→ **Görev a**: Fenerbahçe'nin transferleri hakkındaki yazıdan "31 Temmuz 2010" sözcüklerini içeren yerle açılıp "duyumlar almaya başladım." ile kapanan bölümü olduğu gibi yazdır.
── Kaynak ──
31 Temmuz 2010 Cumartesi

İkinci transfer kim?

Akşam yazarı Alaattin Metin, Aziz Yıldırım'a yakın gazetecilerdendir. Gelişmeler konusunda son ana kadar dışarıya kuş uçurtmamayı felsefe edinmiş F.Bahçe yönetiminin haber kaynağı gibi görülebilir hatta. 22 Temmuz tarihinde köşesinde yayınlanan yazısında F.Bahçe'nin forvet transferi olarak Asamoah Gyan'ı göstermiş. Önemli olan bu haber değil. Önemli olan yazısında;

...Ve daha da önemlisi, bu üçlünün arasına çok ama çok ünlü bir yabancı daha alınacak. Bu konuda ciddi duyumlar almaya başladım.
şeklinde bir cümleye yer vermesi. Okuduğumda biraz şaşırdım açıkçası. Aykut Kocaman 3 transferden bahsediyordu ve ikisi gerçekleşti. Üçüncü forvet olacak orası belli. Ama Alaattin Metin ekstra bir yabancıdan üstelik mevki olarak belki de Alex'in yerinde oynayacak yeni birinden bahsediyor. Bugün Alaattin Metin'i doğrulayabilecek bir açıklama başkan Aziz Yıldırım'dan geldi. Fenerbahçe dergisi Ağustos sayısındaki yazısında başkan;

...Transfer çalışmalarımız devam ediyor. Transfer sezonu kapanmadan ihtiyacımız olan bölgelere yeni takviyeler yapacağız. Bu bağlamda bir ya da iki yabancı oyuncu transferimiz daha olacak.
───
→ **Görev b**: Girdilerde "Where should I" içeren satırla açılıp "The height and" içeren satırla kapanan bölümde "upload file" ifadesini "attach file" ile değiştir, gerisine dokunmadan yalnızca bu satırları yeniden yaz. Resimleri cevaba koyma.
── Verilen girdiler ──
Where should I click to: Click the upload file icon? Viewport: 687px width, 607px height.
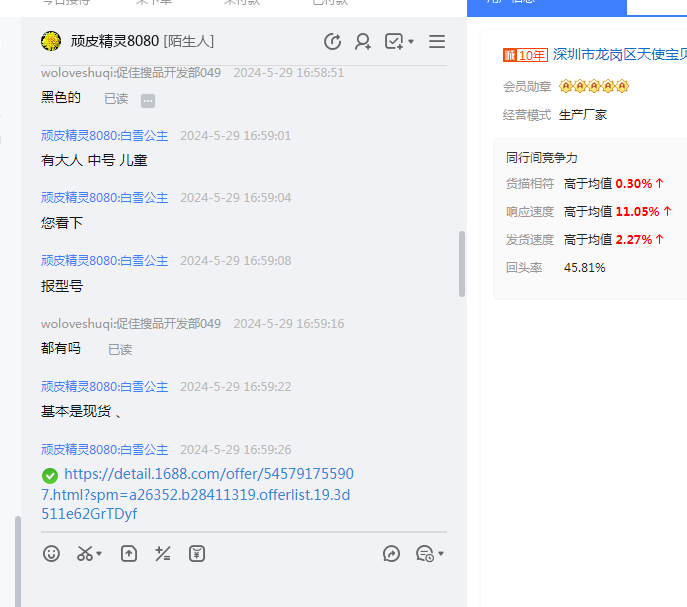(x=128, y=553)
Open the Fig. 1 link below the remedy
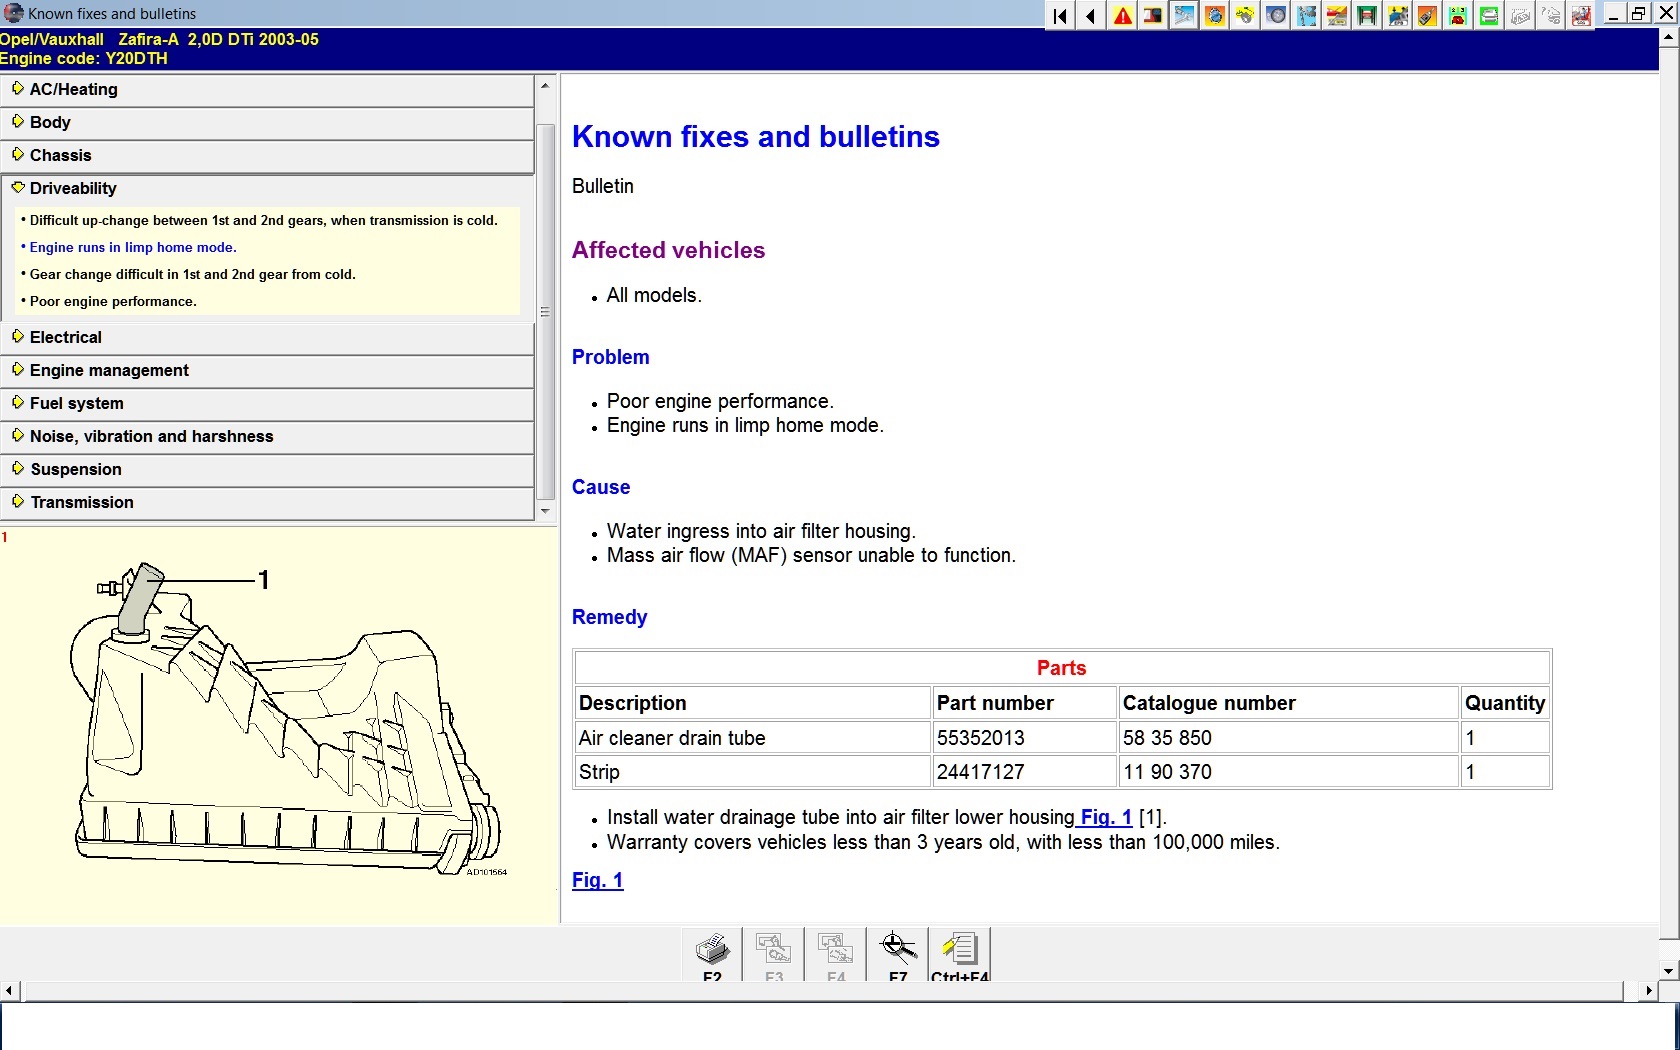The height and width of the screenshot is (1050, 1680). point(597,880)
───
── Verilen girdiler ──
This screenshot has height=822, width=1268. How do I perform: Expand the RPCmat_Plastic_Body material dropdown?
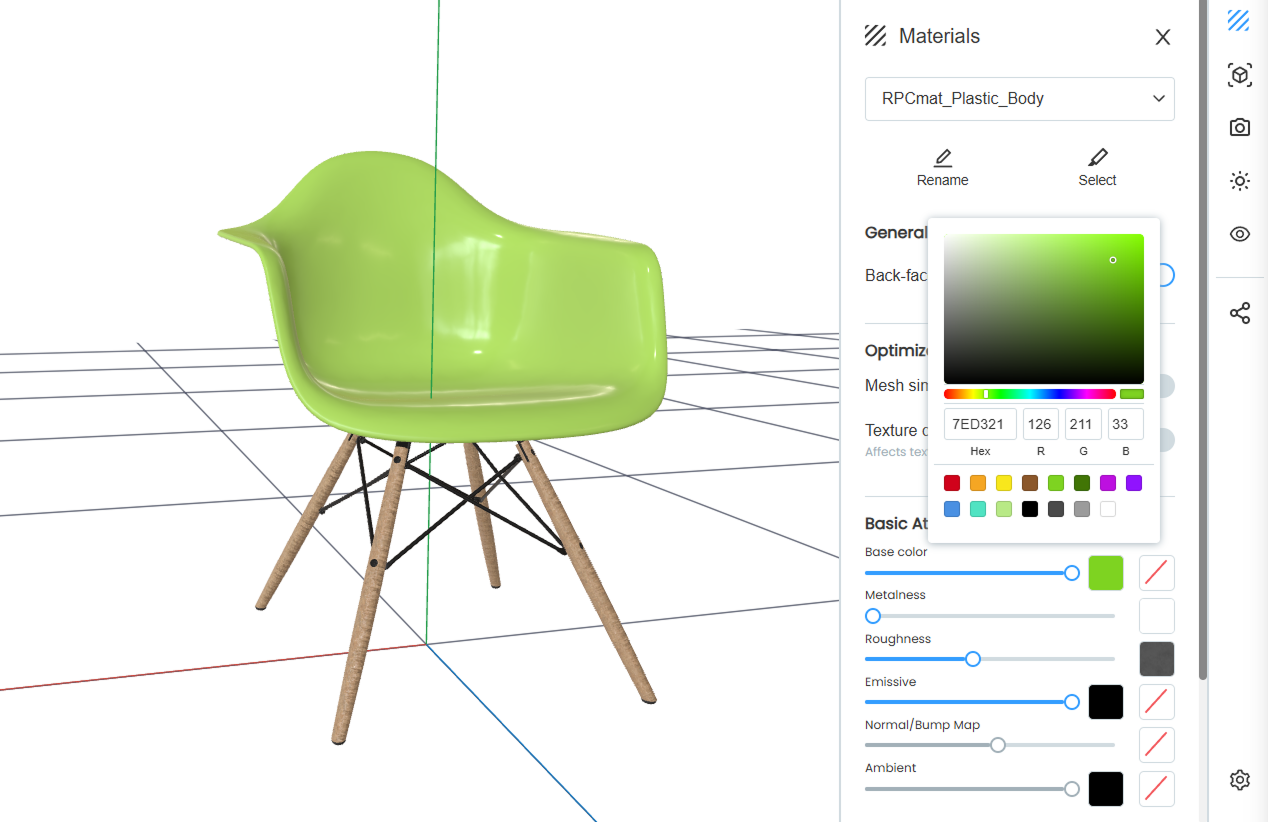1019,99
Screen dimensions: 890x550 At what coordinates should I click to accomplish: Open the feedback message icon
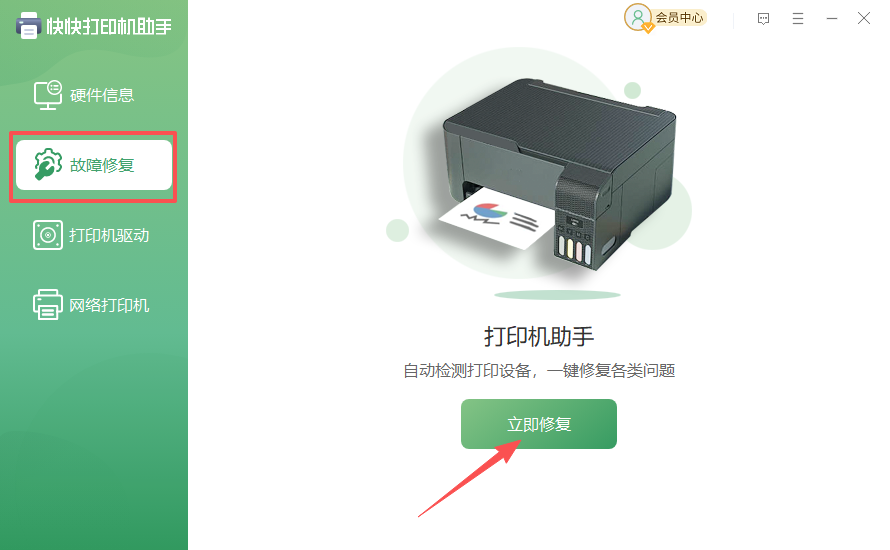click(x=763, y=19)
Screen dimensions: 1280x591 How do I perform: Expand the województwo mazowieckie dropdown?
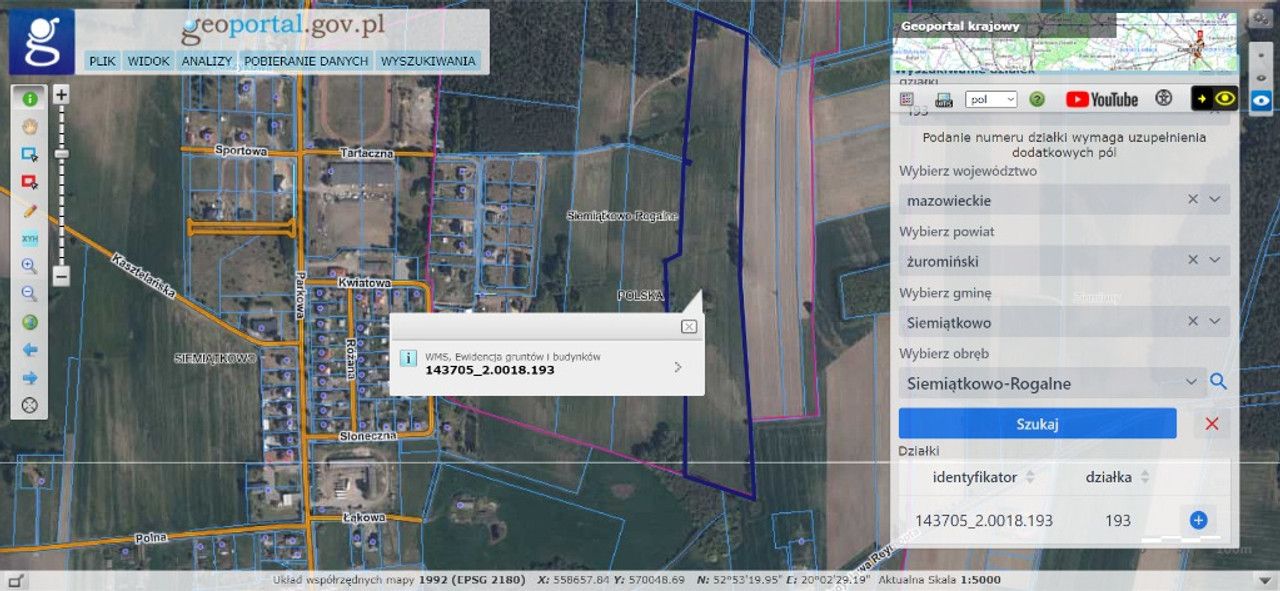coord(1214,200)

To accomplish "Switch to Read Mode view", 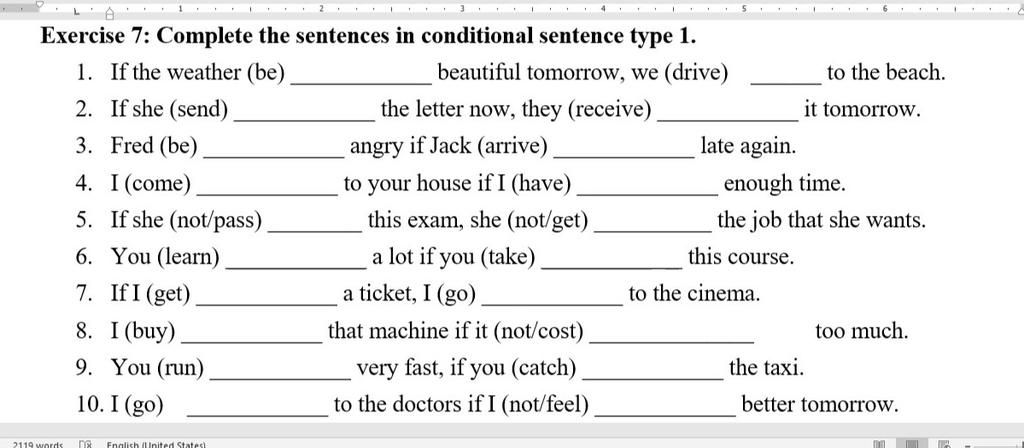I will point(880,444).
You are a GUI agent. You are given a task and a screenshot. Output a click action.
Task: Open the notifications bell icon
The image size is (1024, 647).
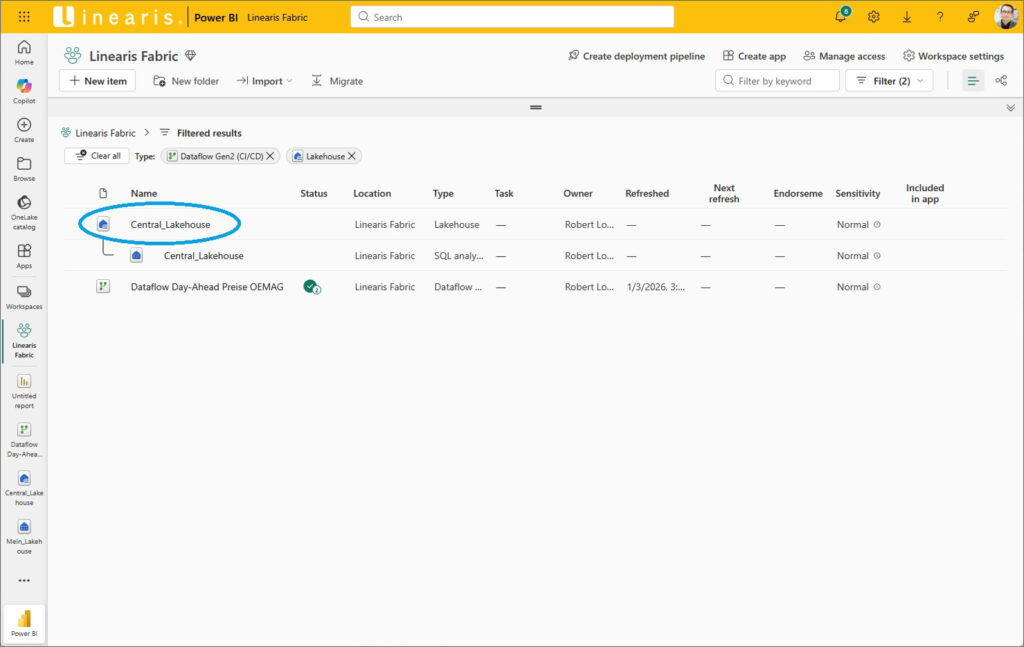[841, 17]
───
→ **Tam çıktı a**:
31 Temmuz 2010 Cumartesi

İkinci transfer kim?

Akşam yazarı Alaattin Metin, Aziz Yıldırım'a yakın gazetecilerdendir. Gelişmeler konusunda son ana kadar dışarıya kuş uçurtmamayı felsefe edinmiş F.Bahçe yönetiminin haber kaynağı gibi görülebilir hatta. 22 Temmuz tarihinde köşesinde yayınlanan yazısında F.Bahçe'nin forvet transferi olarak Asamoah Gyan'ı göstermiş. Önemli olan bu haber değil. Önemli olan yazısında;

...Ve daha da önemlisi, bu üçlünün arasına çok ama çok ünlü bir yabancı daha alınacak. Bu konuda ciddi duyumlar almaya başladım.

→ **Tam çıktı b**:
Where should I click to: Click the attach file icon? Viewport: 687px width, 607px height.
(x=128, y=553)
Open the Fig. 1 link below the remedy
The height and width of the screenshot is (1050, 1680). point(597,880)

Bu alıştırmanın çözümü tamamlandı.